[Collected data]
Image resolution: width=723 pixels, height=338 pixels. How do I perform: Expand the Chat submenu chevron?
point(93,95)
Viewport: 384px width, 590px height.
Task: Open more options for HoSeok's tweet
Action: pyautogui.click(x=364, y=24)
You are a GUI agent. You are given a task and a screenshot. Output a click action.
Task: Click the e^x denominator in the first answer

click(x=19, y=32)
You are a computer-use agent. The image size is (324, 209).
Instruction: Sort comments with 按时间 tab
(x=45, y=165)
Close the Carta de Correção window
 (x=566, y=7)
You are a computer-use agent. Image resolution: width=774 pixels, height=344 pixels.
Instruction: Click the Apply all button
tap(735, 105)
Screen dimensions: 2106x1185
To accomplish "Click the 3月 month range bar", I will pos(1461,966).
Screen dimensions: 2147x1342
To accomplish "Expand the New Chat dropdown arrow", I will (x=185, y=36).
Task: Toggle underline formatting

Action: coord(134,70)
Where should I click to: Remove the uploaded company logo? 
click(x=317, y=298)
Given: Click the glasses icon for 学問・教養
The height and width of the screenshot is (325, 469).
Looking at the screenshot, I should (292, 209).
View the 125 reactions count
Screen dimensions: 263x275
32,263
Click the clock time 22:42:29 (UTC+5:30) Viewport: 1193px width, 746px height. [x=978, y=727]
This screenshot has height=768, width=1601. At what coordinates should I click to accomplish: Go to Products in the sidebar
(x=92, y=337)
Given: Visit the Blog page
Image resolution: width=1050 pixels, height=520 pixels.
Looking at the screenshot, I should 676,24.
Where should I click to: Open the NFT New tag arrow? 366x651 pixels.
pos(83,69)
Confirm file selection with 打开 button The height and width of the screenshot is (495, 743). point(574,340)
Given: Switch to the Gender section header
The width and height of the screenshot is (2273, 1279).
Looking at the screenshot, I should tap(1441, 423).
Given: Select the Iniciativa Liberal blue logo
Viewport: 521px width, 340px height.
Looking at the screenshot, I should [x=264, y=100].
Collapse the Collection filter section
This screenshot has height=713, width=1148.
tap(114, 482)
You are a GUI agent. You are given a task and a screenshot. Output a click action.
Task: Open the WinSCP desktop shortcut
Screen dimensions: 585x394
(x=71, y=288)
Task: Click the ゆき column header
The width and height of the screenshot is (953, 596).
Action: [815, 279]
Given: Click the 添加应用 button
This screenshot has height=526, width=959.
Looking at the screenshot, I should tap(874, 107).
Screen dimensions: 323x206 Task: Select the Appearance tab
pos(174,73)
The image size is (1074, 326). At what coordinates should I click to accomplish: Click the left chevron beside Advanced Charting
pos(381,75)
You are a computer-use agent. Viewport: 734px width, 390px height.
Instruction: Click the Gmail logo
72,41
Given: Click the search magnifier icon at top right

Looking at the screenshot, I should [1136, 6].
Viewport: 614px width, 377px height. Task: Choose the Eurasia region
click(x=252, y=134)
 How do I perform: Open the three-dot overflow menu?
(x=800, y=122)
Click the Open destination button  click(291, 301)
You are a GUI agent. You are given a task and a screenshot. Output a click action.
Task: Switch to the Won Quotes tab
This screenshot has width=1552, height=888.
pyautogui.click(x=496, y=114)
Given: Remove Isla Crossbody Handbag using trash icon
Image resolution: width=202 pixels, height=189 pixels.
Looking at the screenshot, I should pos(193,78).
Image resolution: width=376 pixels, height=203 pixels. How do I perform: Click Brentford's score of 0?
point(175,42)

What the task asks —
Can you reproduce every one of the Collected data lines above, word for word and in their original order?

Finished exercise —
Image resolution: width=723 pixels, height=338 pixels. How do I perform: Expand the Chat submenu chevron?
point(93,95)
Viewport: 384px width, 590px height.
Task: Open more options for HoSeok's tweet
Action: pyautogui.click(x=364, y=24)
You are a GUI agent. You are given a task and a screenshot. Output a click action.
Task: Click the e^x denominator in the first answer

click(x=19, y=32)
You are a computer-use agent. The image size is (324, 209).
Instruction: Sort comments with 按时间 tab
(x=45, y=165)
Close the Carta de Correção window
 (x=566, y=7)
You are a computer-use agent. Image resolution: width=774 pixels, height=344 pixels.
Instruction: Click the Apply all button
tap(735, 105)
Screen dimensions: 2106x1185
To accomplish "Click the 3月 month range bar", I will pos(1461,966).
Screen dimensions: 2147x1342
To accomplish "Expand the New Chat dropdown arrow", I will (x=185, y=36).
Task: Toggle underline formatting

Action: coord(134,70)
Where should I click to: Remove the uploaded company logo? 
click(x=317, y=298)
Given: Click the glasses icon for 学問・教養
The height and width of the screenshot is (325, 469).
Looking at the screenshot, I should (292, 209).
View the 125 reactions count
Screen dimensions: 263x275
32,263
Click the clock time 22:42:29 (UTC+5:30) Viewport: 1193px width, 746px height. [x=978, y=727]
This screenshot has height=768, width=1601. At what coordinates should I click to accomplish: Go to Products in the sidebar
(x=92, y=337)
Given: Visit the Blog page
Image resolution: width=1050 pixels, height=520 pixels.
Looking at the screenshot, I should 676,24.
Where should I click to: Open the NFT New tag arrow? 366x651 pixels.
pos(83,69)
Confirm file selection with 打开 button The height and width of the screenshot is (495, 743). point(574,340)
Given: Switch to the Gender section header
The width and height of the screenshot is (2273, 1279).
Looking at the screenshot, I should tap(1441, 423).
Given: Select the Iniciativa Liberal blue logo
Viewport: 521px width, 340px height.
Looking at the screenshot, I should [x=264, y=100].
Collapse the Collection filter section
This screenshot has height=713, width=1148.
tap(114, 482)
You are a GUI agent. You are given a task and a screenshot. Output a click action.
Task: Open the WinSCP desktop shortcut
Screen dimensions: 585x394
(x=71, y=288)
Task: Click the ゆき column header
The width and height of the screenshot is (953, 596).
Action: [815, 279]
Given: Click the 添加应用 button
This screenshot has height=526, width=959.
Looking at the screenshot, I should tap(874, 107).
Screen dimensions: 323x206 Task: Select the Appearance tab
pos(174,73)
The image size is (1074, 326). At what coordinates should I click to accomplish: Click the left chevron beside Advanced Charting
pos(381,75)
You are a computer-use agent. Viewport: 734px width, 390px height.
Instruction: Click the Gmail logo
72,41
Given: Click the search magnifier icon at top right

Looking at the screenshot, I should [1136, 6].
Viewport: 614px width, 377px height. Task: Choose the Eurasia region
click(x=252, y=134)
 How do I perform: Open the three-dot overflow menu?
(x=800, y=122)
Click the Open destination button  click(291, 301)
You are a GUI agent. You are given a task and a screenshot. Output a click action.
Task: Switch to the Won Quotes tab
This screenshot has width=1552, height=888.
pyautogui.click(x=496, y=114)
Given: Remove Isla Crossbody Handbag using trash icon
Image resolution: width=202 pixels, height=189 pixels.
Looking at the screenshot, I should pos(193,78).
Image resolution: width=376 pixels, height=203 pixels. How do I perform: Click Brentford's score of 0?
point(175,42)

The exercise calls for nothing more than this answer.